Home schooling is tough. Parents are often with their children 24/7 with little to know break. Parents must see to their child’s every need and have no one to blame their slackness upon when things fall through. Parents must find educational methods on their own to provide interest for their children, to cure boredom and challenge children, as well as themselves. Parents are the only disciplinary figure in their child’s life. Parents must deal with medical issues that affect education with little to no help. Parents must provide educational materials, opportunities, socialization, and more with no assistance or financial help. Families often have to learn to survive on one income.

Now for the bonuses of home schooling: Children are able to learn in a private, comforting environment. Children are able to learn at their own pace, with little to no interruptions. Children are able to work for shorter periods of time, allowing more time for play. Families are able to spend large amounts of time together strengthening bonds. Families are able to take trips with one another or have park or play days when it’s convenient to them, not a state dictated schedule. Children are able to learn subjects that interest them, not those preferred by the school district they attend. Children are able to dress, eat, love things that fit their style. Parent’s are able to choose curriculum content based on their family preferences, adding biblical studies, life skills, foreign language studies and much more as they please and as early as they feel it is educationally important. Children come to enjoy their schoolwork instead of resent it because it’s tailored to their likes and needs. Families get along better because they don’t suffer from the pressures of outside tasks.

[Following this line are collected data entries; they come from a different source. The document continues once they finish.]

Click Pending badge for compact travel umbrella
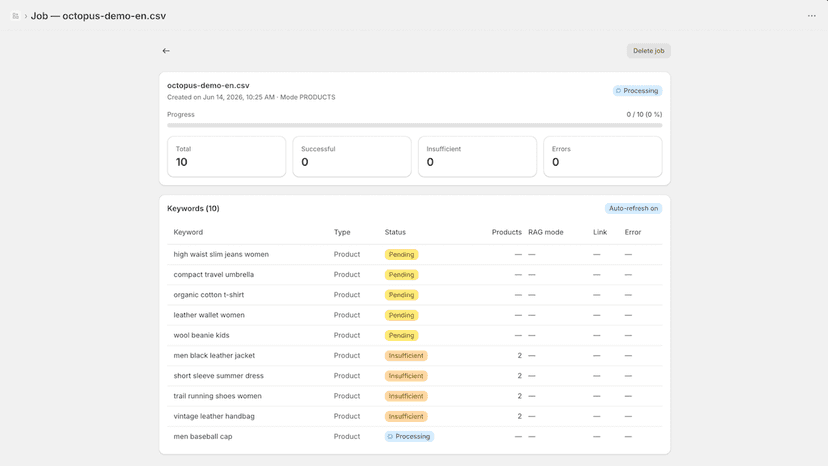Screen dimensions: 828x466 (x=401, y=275)
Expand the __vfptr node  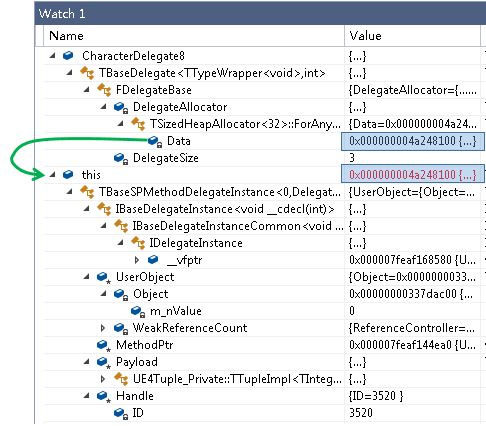(x=137, y=260)
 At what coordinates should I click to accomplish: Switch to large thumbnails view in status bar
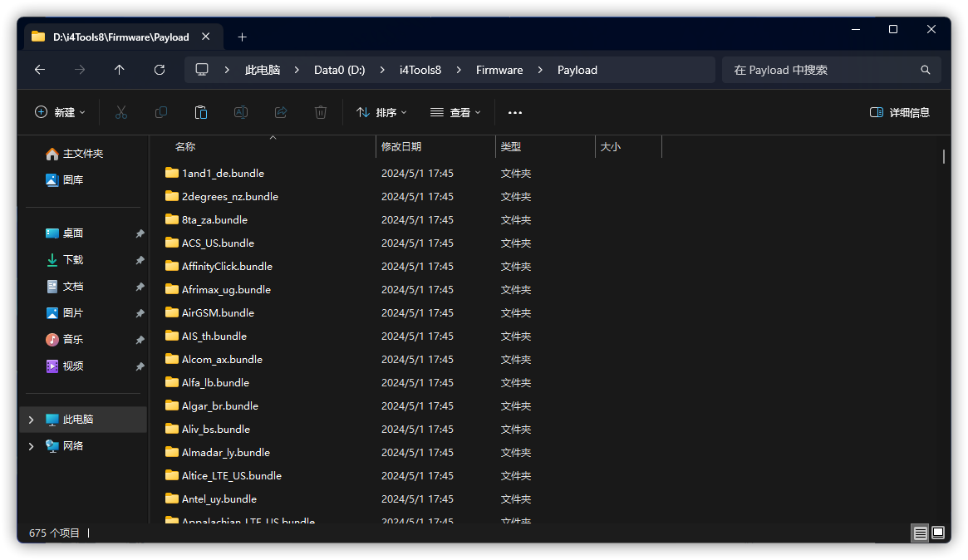coord(938,533)
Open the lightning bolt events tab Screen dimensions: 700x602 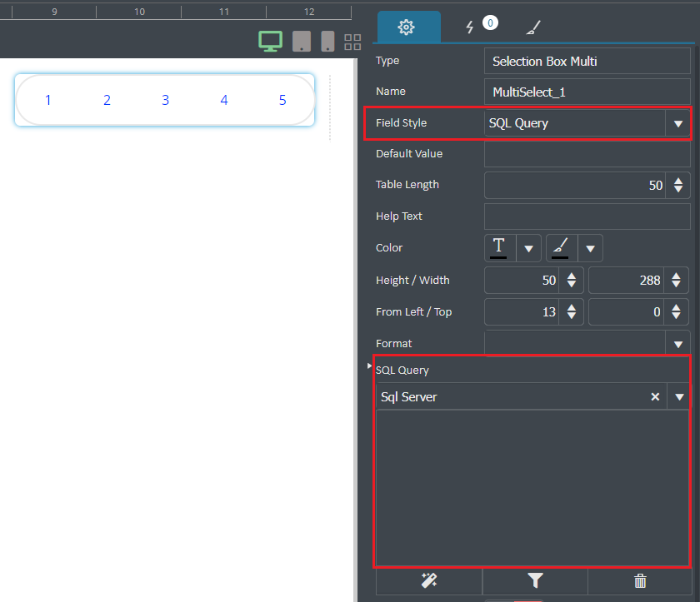point(470,27)

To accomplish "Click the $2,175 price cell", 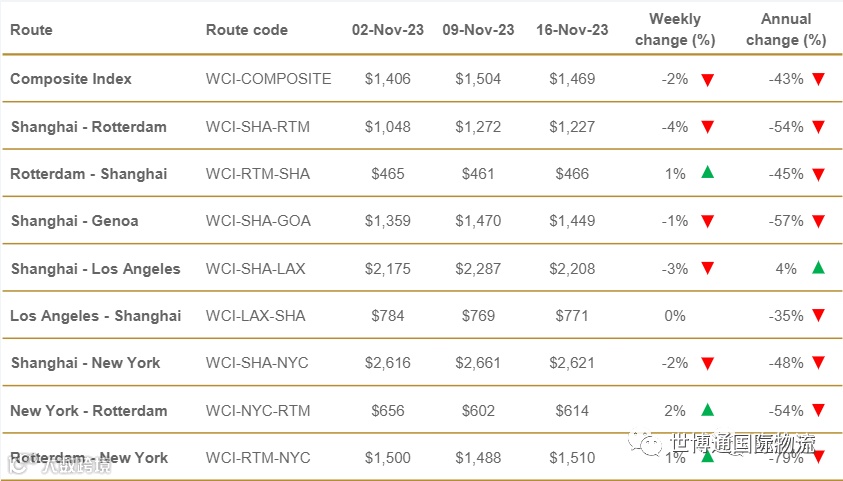I will pos(387,268).
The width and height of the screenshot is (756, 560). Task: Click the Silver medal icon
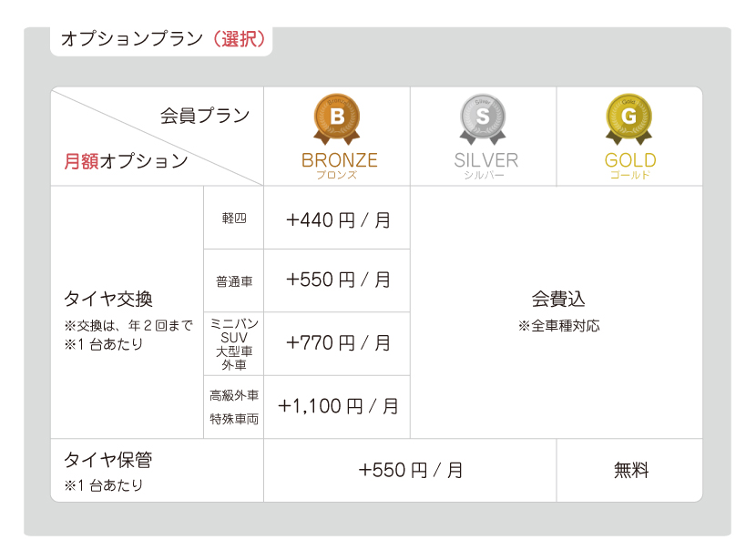[483, 119]

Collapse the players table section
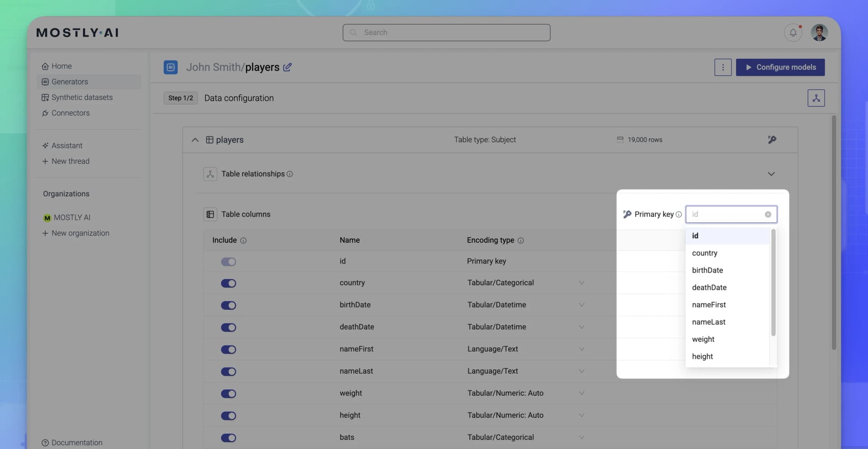[x=195, y=140]
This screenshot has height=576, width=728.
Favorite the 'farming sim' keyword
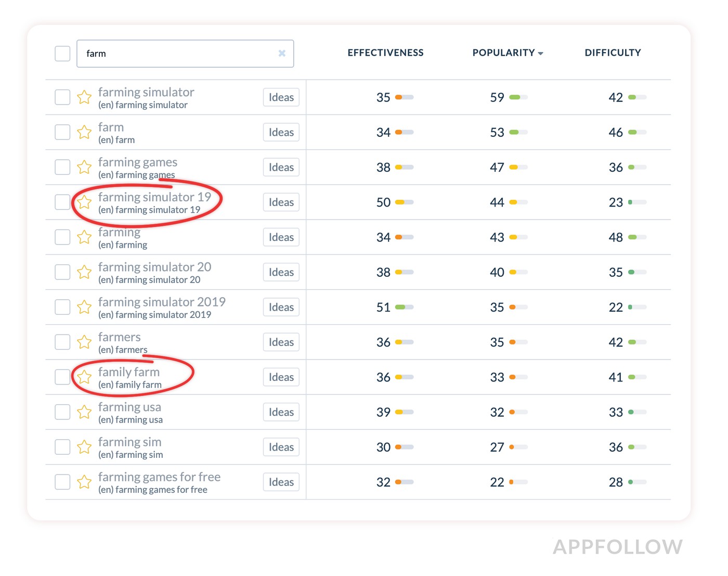[x=84, y=447]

This list could go on and on but I will stop here. In the future, I will be giving more home schooling information, sharing specifics for the State of South Carolina, as well as curriculum ideas per grade level. We will share our likes and dislikes, our joys and regrets. For now, I hope this article gives you some insights on the different educational types available in comparison with one another. <3

Disclaimer: This is my personal opinion.  I am not a doctor or lawyer or professional and do not proclaim to be.  I am only a blogger.  The rest of my disclaimer is located at the bottom of the home page on my blog.